The diagnosis: Frozen shoulder
The prognosis: Good
There is no treatment.
So, when I had this condition in my left shoulder in 2007, I went to another orthopedist, who gave me a cortisone shot somewhere in the vicinity of the pain and prescribed physical therapy three days a week. As it was the middle of the Centennial celebration and I was working 24/7, I didn't go. Later, in early July, I started appointments with my own massage therapist, who eventually worked the shoulder back to near-normal.
Today's doc says that probably none of the above made any difference. He does not advise *any* specific treatment, although he's willing to try anything, including passing me to his more aggressive partner, who might do manipulation under anesthesia, x-ray driven deep injection or even some form of surgery. According to the handout I was given, ultrasound, acupunture and leeching might also be prescribed. (My own guy mentioned acupuncture as a possibility, but declined to suggest the leeches.)
He did give me a prescription for physical therapy, if I choose to go that route, and said he'd hook me up with an MRI if I wanted to rule out a rotator cuff tear, which we both know this ain't. And he gave me some stretches to do to help with the pain.
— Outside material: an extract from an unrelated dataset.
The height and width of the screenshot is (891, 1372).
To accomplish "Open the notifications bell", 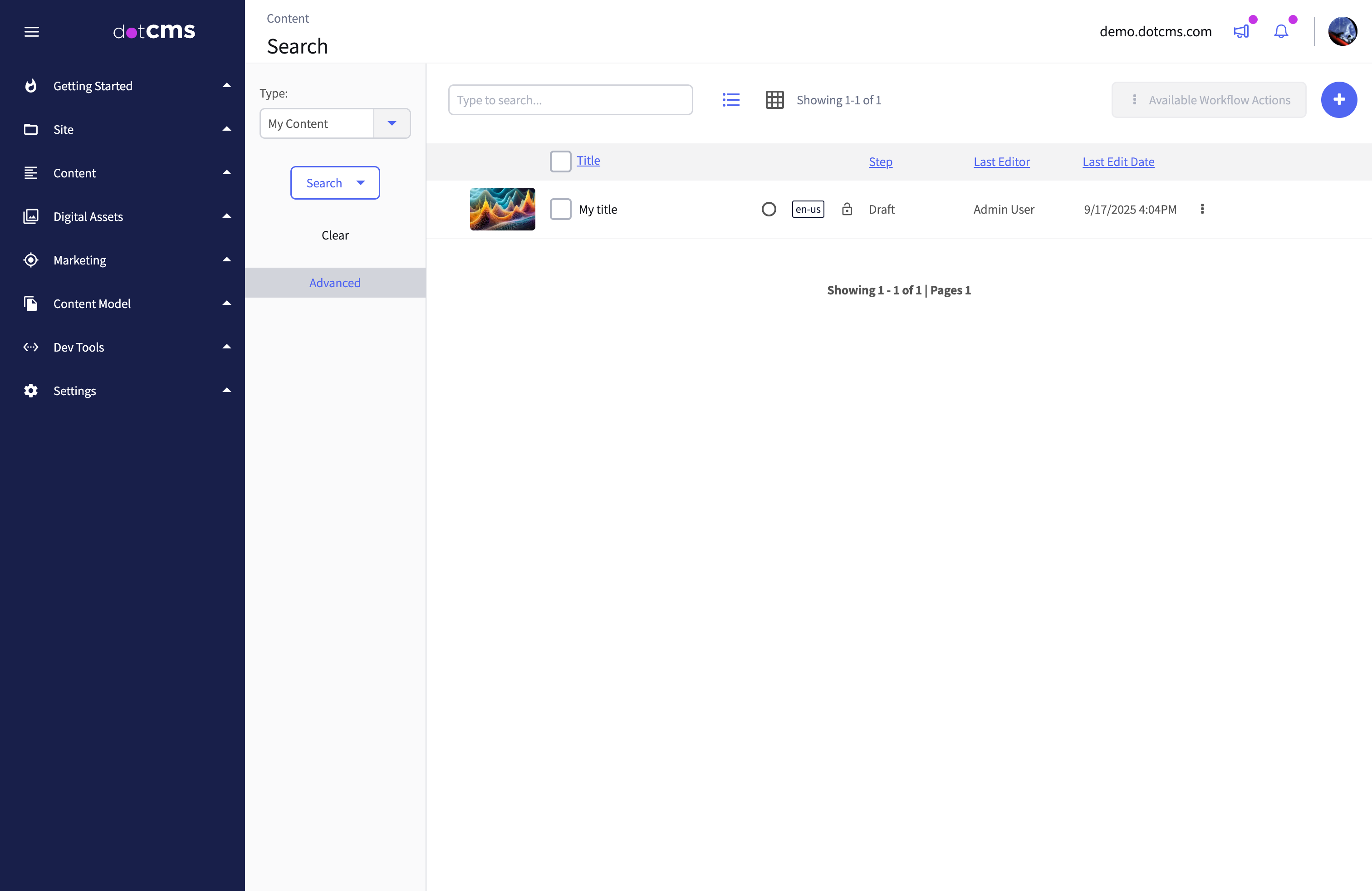I will click(1280, 31).
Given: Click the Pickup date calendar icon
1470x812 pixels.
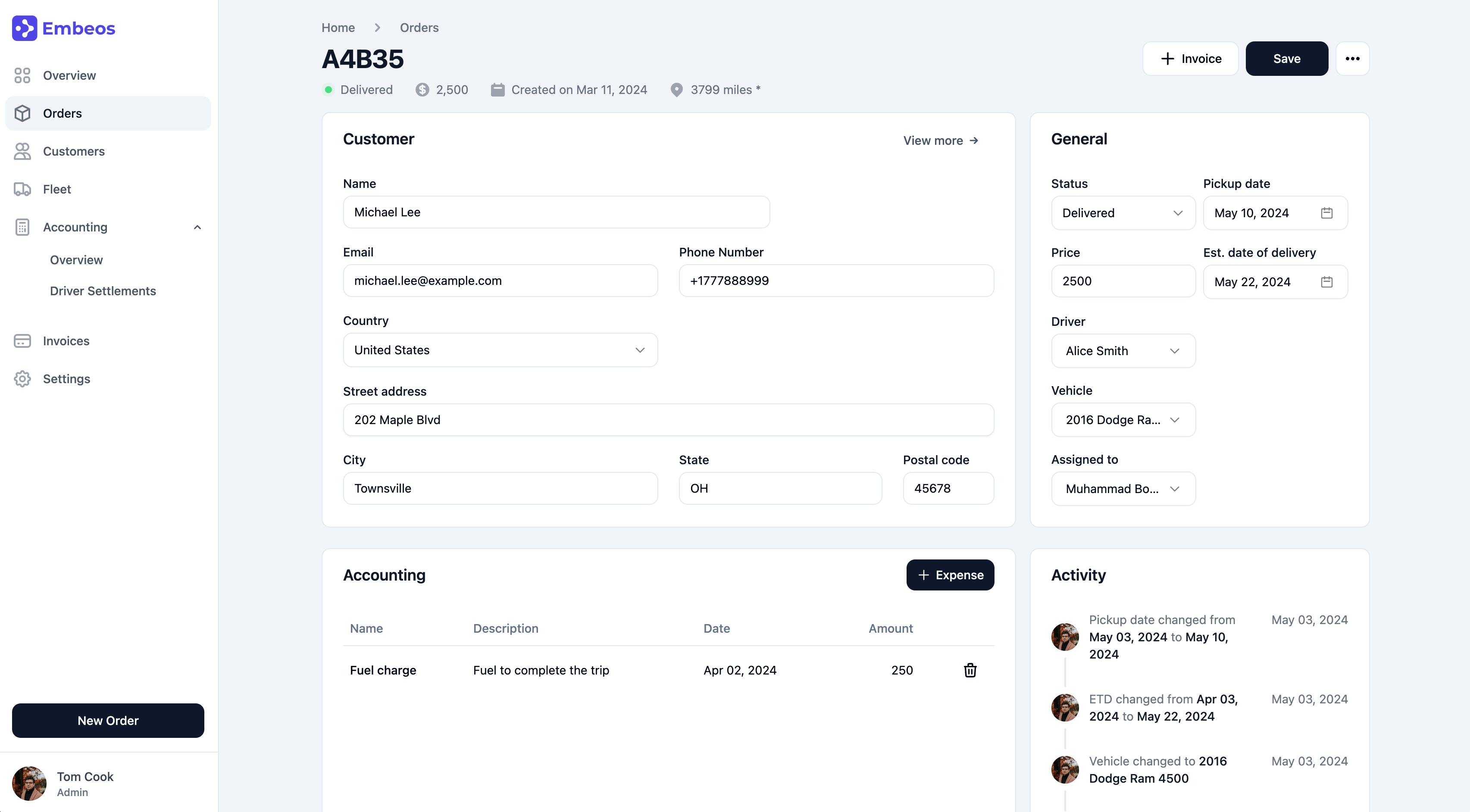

The upshot is: A frozen shoulder will eventually thaw. In the meantime, it's painful and restrictive. It's also rare for the condition to manifest itself in more than one shoulder, so I'm privileged. The good news is, my doc has *never* seen in reoccur in the same shoulder (in answer to my question about having this happen every three years for the rest of my life). Evidently it's more common in women of a certain, ahem, vintage, so it might be tied to hormones. According to my handout, "diagnosis and treament of this condition has alluded investigators for over a century."
Great. I'm feeling a little historic now.
I have already booked my first deep massage in nine months for next Monday evening! And even if it doesn't help the shoulder, it will feel great everywhere else!